The person making the cake had cut around each layer of the cake, about a half an inch in and the carved out about a half an inch of cake to which she filled with fresh sliced strawberries and covered with some kind of cream filling. It was beautiful when sliced and the strawberries didn't leak because they were "inside" the cake. I think I would put a layer of buttercream or something under the strawberries too so that they don't make a sopping mess of the cake.

HTH! ~Mindy

sweetcakes Posted 23 May 2008 , 9:41pm
post #9 of 15

perhaps you could stiffen up your whipping cream by adding a portion of a jello pudding mix, just enough to make it thicker, then mix in the strawberries. most of us have vanilla pudding inour pantry. saves you having to go out again to get piping gel.

pjaycakes Posted 23 May 2008 , 11:45pm
post #10 of 15

If you have some instant vanilla pudding you can mix some into your whipped cream before you whip it and it stiffens it up and also gives it a nice flavor. Great with the strawberries.
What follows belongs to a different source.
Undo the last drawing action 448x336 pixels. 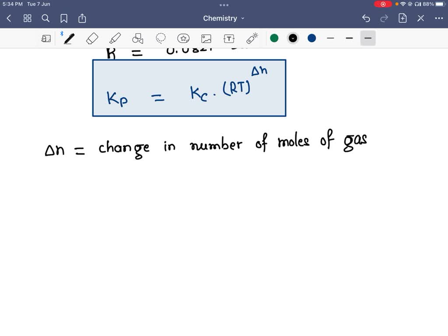[x=366, y=18]
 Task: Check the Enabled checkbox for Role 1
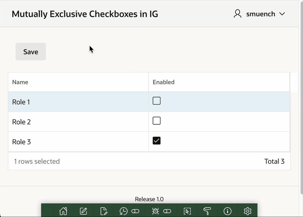click(x=157, y=101)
johnson6ofus Posted 24 May 2008 , 1:04am
post #11 of 15

I just did this cake! I used sponge cake as the cake. I cut the washed strawberries and laid them on a towel to dry. I did a thin (think crumb coat) of stabilized whipped cream on the first layer of cake then place strawberries, cut side down (mostly) on that layer, plopped on the whipped cream icing to "fill in the gaps" around the berries, and again with cake. Repeat steps. I actually did 4 layers of cake and it was too high. I frosted it with the whipped cream, but should have used buttercream. I did the sides with sliced almonds (yum).

No sugar in the berries- they will sweat. This was great, not too sweet, and cut beautifully. I think smaller berry pieces worked well, especially when serving the cake.

I did not decorate the top, as this was just to test the recipe...

ceshell Posted 9 Jul 2008 , 5:56am
post #12 of 15

I'm reviving this thread with more questions! Since you are all mentioning the strawberries softening, how far in advance can you prepare this cake - one day? Also I have used stabilized whipped cream as a topping often, but never on anything that was sitting out for longer than about 1-2 hours. Would any of you estimate a room-temp life span for stabilized whipped cream? I use the Wilton recipe w/the piping gel and sugar. However the question still stands for the pudding variations...

The cake I'm making will definitely sit out at least 3 hours on the day it is served - it won't fit in their fridge. I know I could use Pastry Pride but I prefer the mouth-feel of real whipped cream.

ceshell Posted 9 Jul 2008 , 5:53pm
post #13 of 15

Just tossing this question out there again; I posted pretty late last night considering the time zone a lot of CC'ers are in icon_smile.gif

plbennett_8 Posted 9 Jul 2008 , 5:56pm
post #14 of 15

I tried adding the vanilla pudding to the whipped cream, but I think that I mixed it too much... Also, it turned my frosting yellow... icon_sad.gif I have not tried it, but I was just told to stiffen up the whipped cream with powdered sugar... I'm sure hoping that works! icon_smile.gif I would love to find out the best way to do this... I love the fresh strawberry cakes. icon_smile.gif

Pat

ceshell Posted 9 Jul 2008 , 6:53pm
post #15 of 15

I've heard about that problem w/vanilla pudding mix. I've seen white chocolate flavor recommended to avoid the discoloration.

I read an entire egullet thread debating the need at ALL for any stabilizer for your whipped cream (other than sugar) and they show how if you whip the cream to the exact stiffness, it stays stable without additives. Pretty cool.

But their stability tests all involve how long it lasts in the fridge. I can't get a grip on how long it can last unrefrigerated - has anyone let a stabilized wc cake sit out for longer than an hour or two???